╔══

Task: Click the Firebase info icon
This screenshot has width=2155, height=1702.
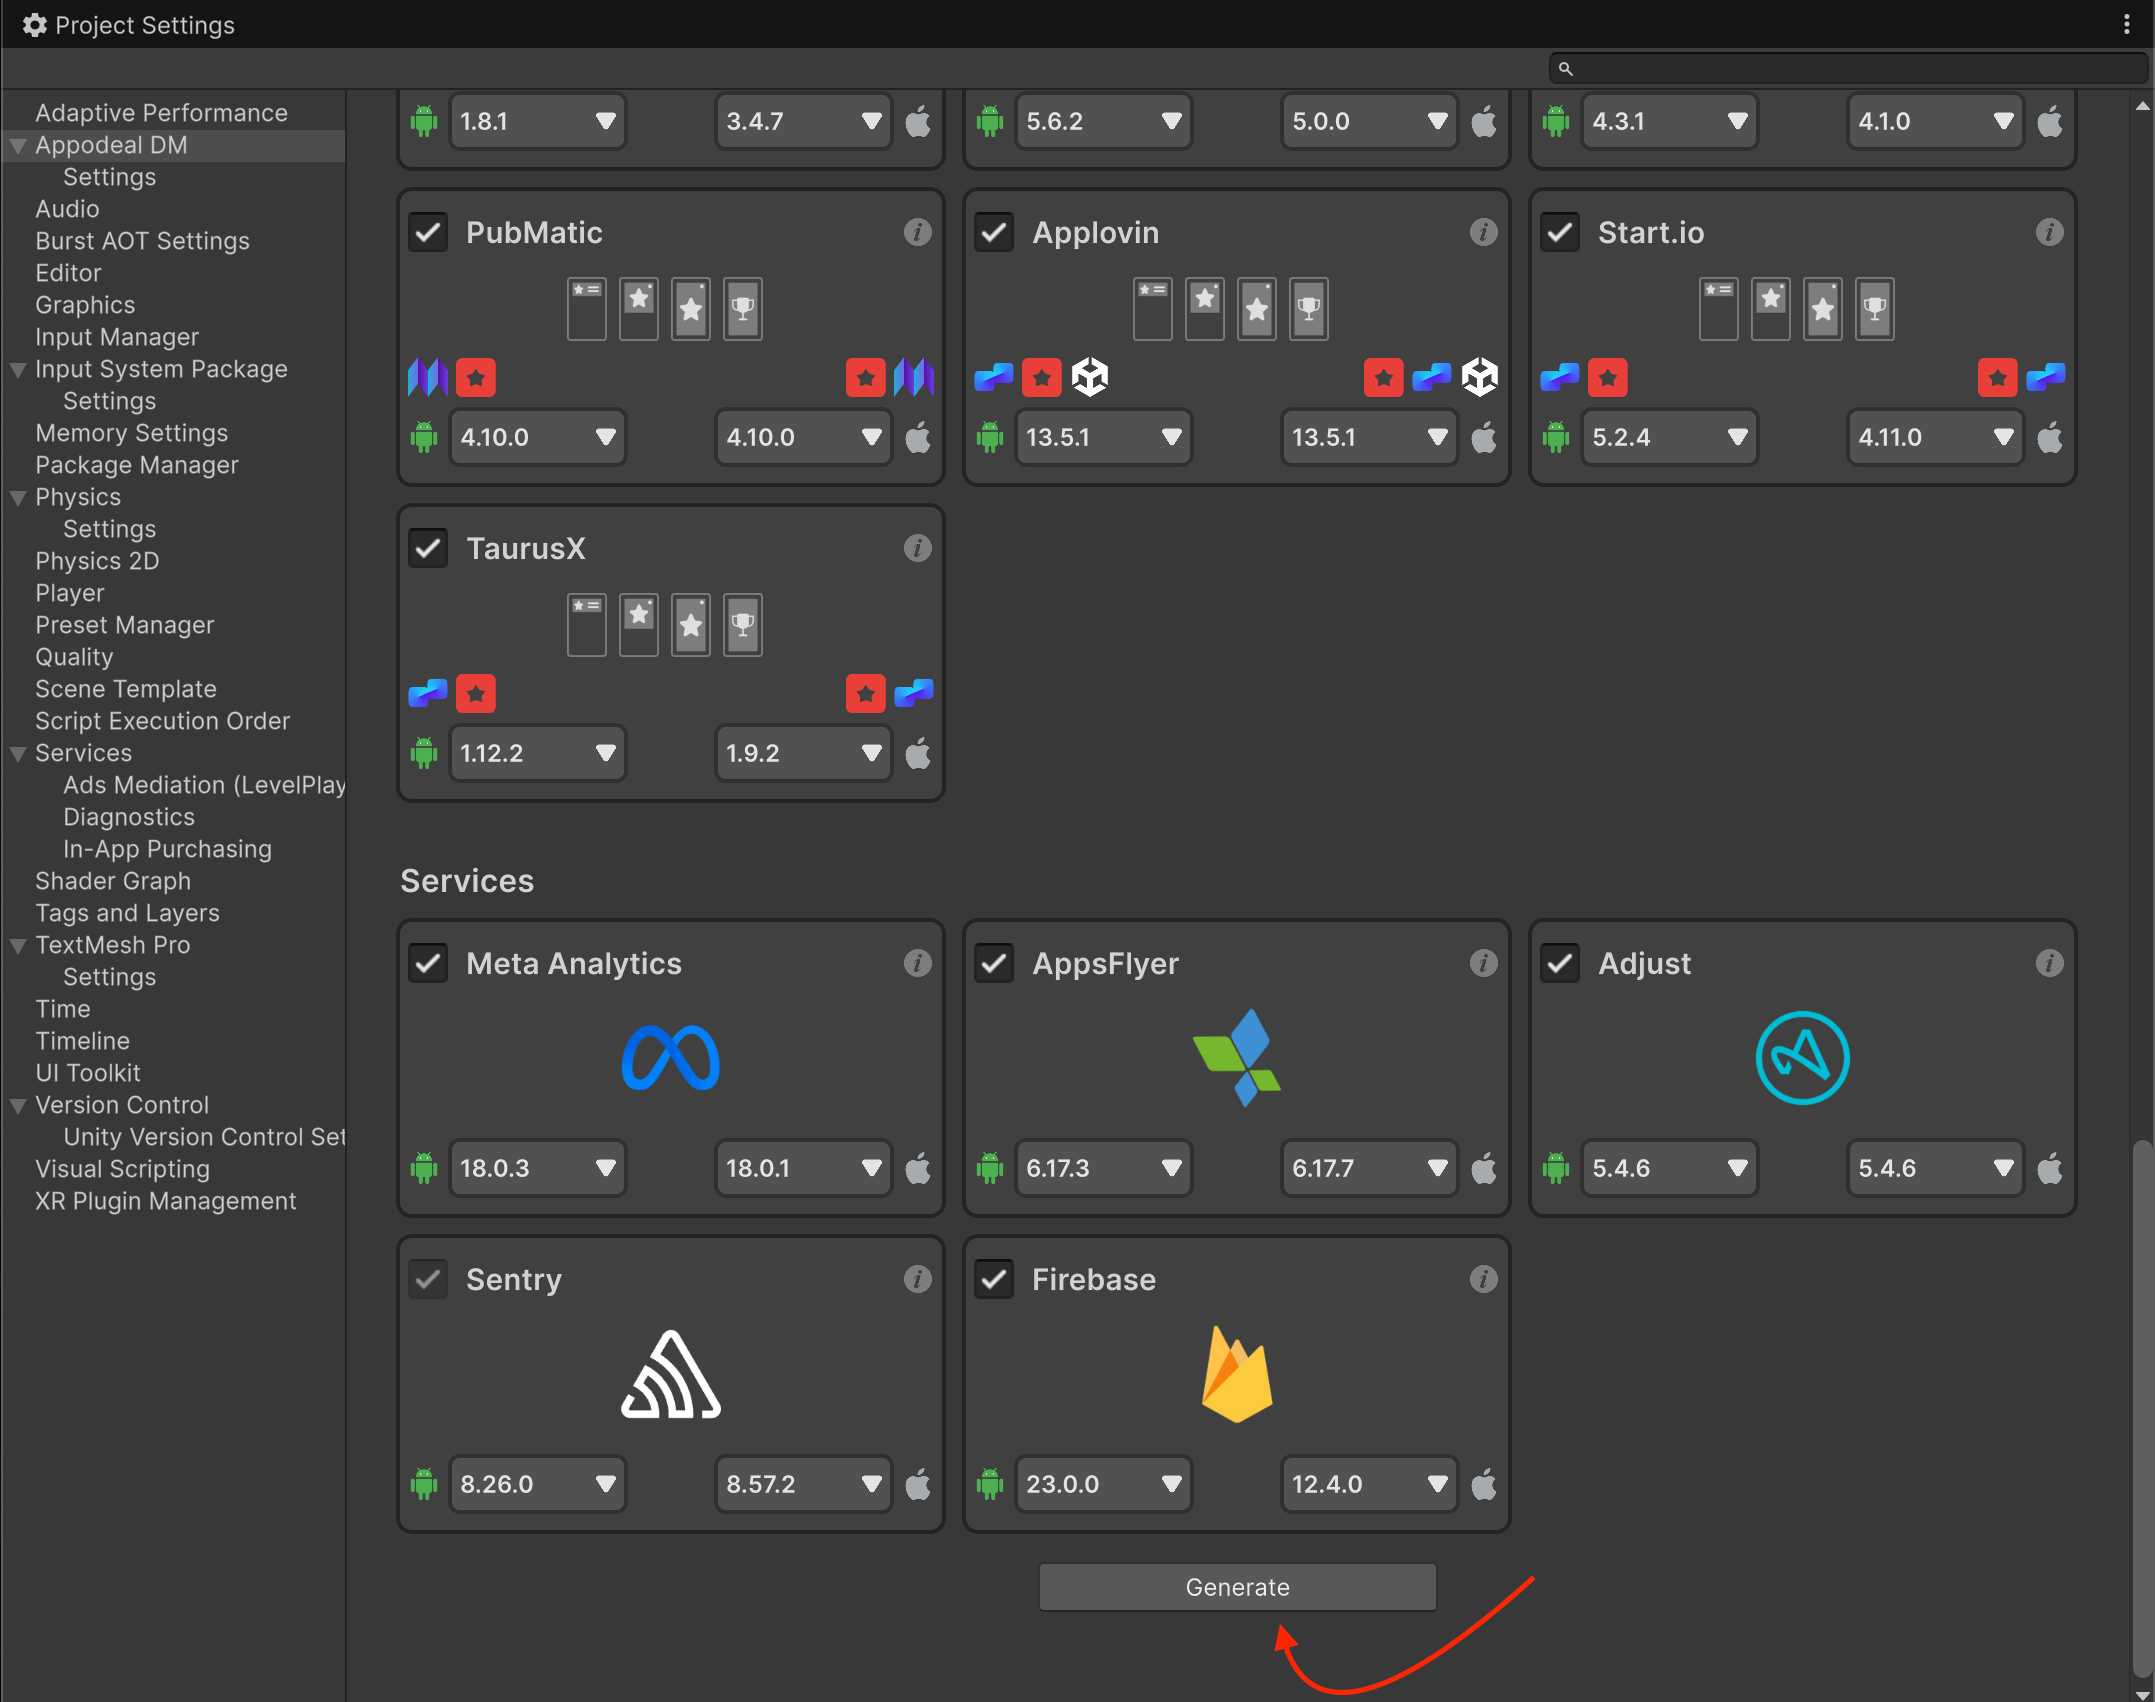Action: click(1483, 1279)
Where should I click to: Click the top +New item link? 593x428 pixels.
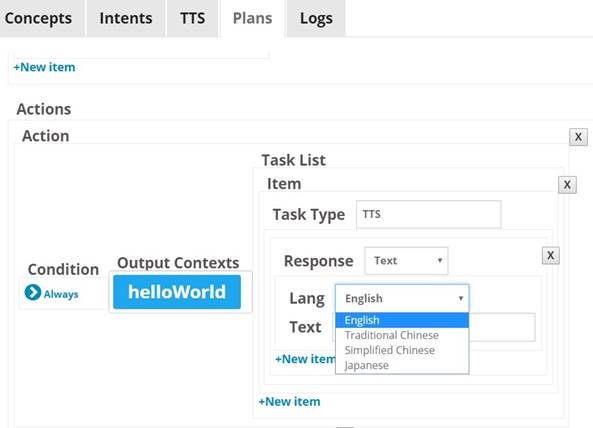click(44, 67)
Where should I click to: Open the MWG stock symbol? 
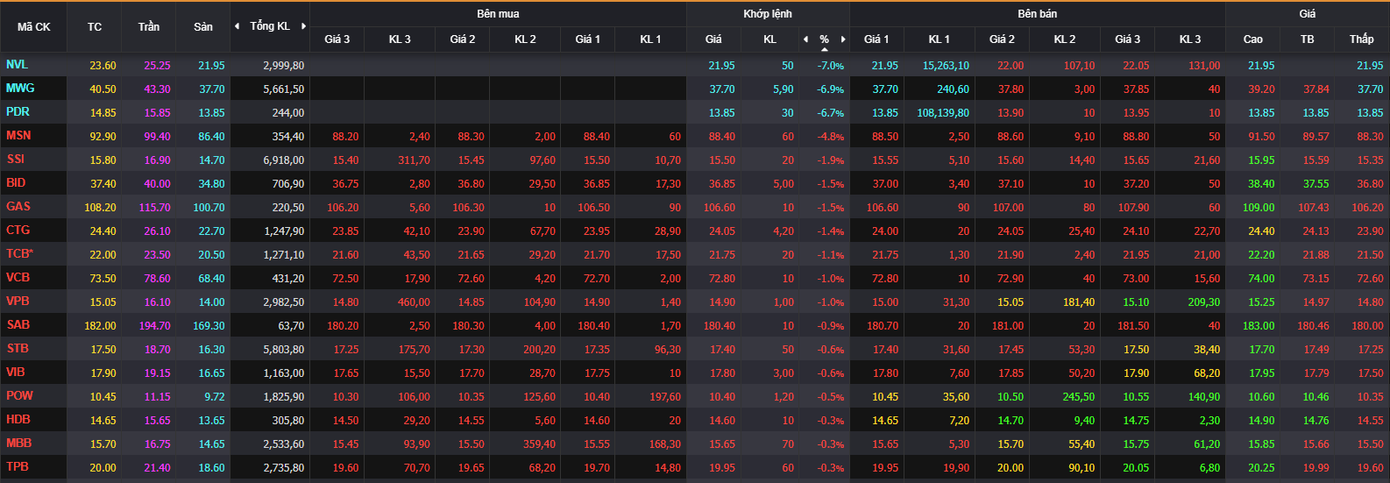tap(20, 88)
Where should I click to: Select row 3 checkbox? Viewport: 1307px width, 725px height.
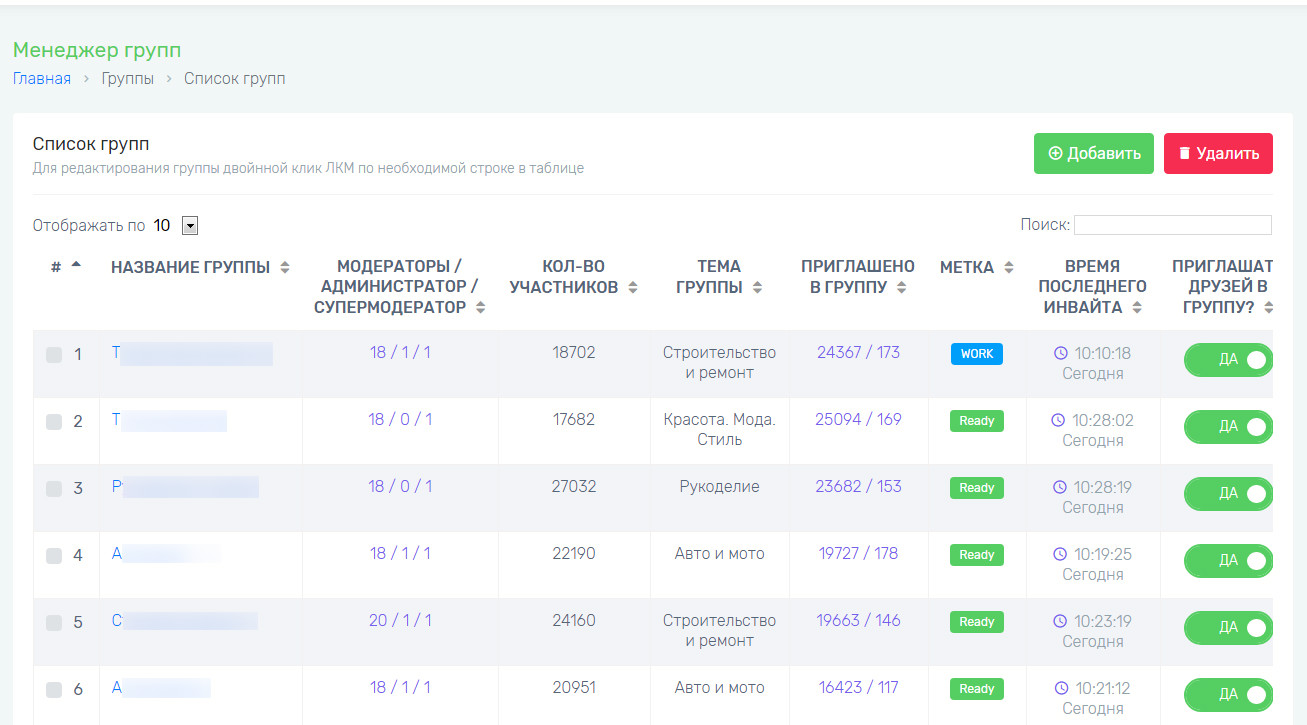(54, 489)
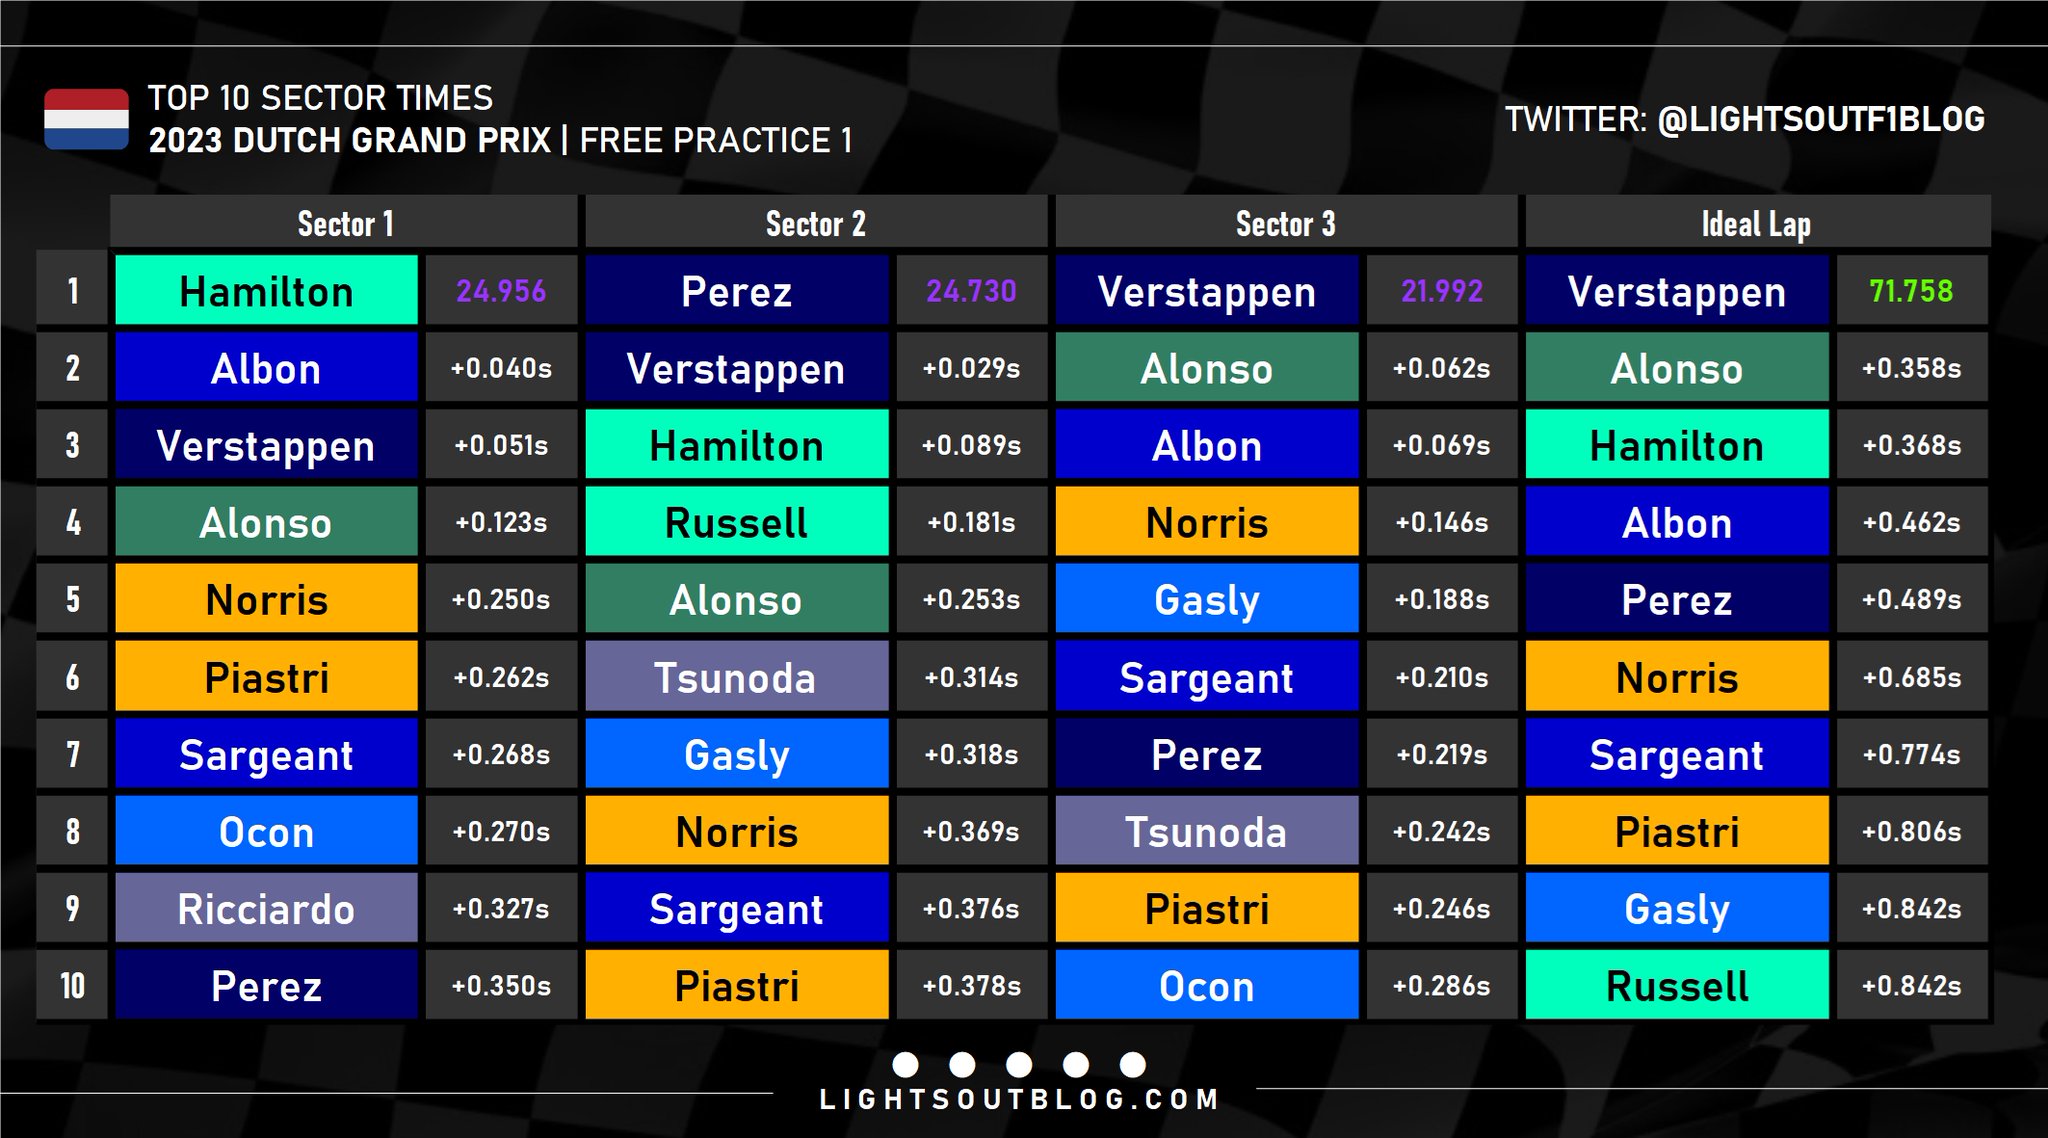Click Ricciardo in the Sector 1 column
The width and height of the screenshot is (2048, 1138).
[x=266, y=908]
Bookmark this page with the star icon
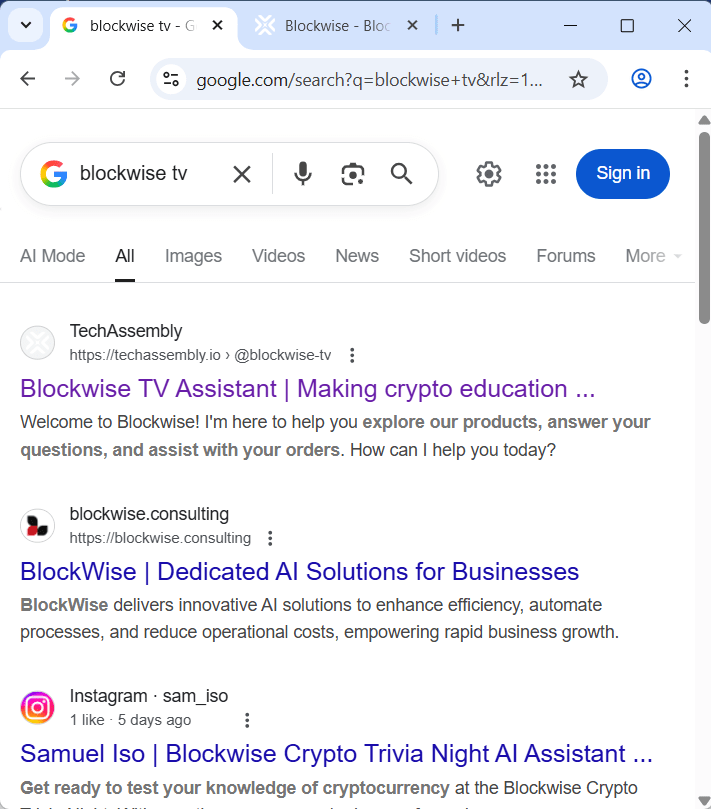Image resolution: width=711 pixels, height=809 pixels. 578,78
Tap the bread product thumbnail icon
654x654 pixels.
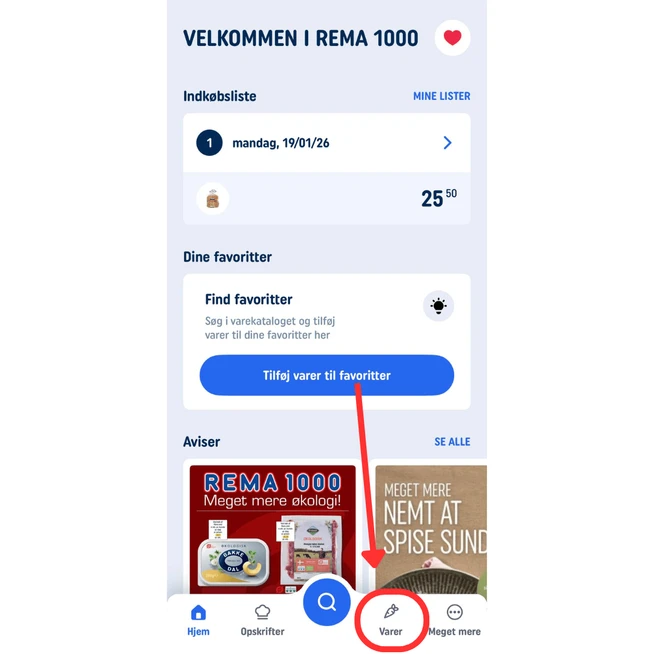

╚══

Without the pictures, write out the whole listing above exactly as it appears.

▸ Answer below
Task: Click the Firebase info icon
This screenshot has width=2155, height=1702.
Action: click(1483, 1279)
Where should I click to: Click the top +New item link? 593x428 pixels.
click(44, 67)
Where should I click to: Open the MWG stock symbol? 
tap(20, 88)
Where should I click to: Select row 3 checkbox? Viewport: 1307px width, 725px height.
(54, 489)
Click Ricciardo in the Sector 1 column
The width and height of the screenshot is (2048, 1138).
[x=266, y=908]
Bookmark this page with the star icon
Image resolution: width=711 pixels, height=809 pixels. 578,78
Tap the bread product thumbnail icon
654x654 pixels.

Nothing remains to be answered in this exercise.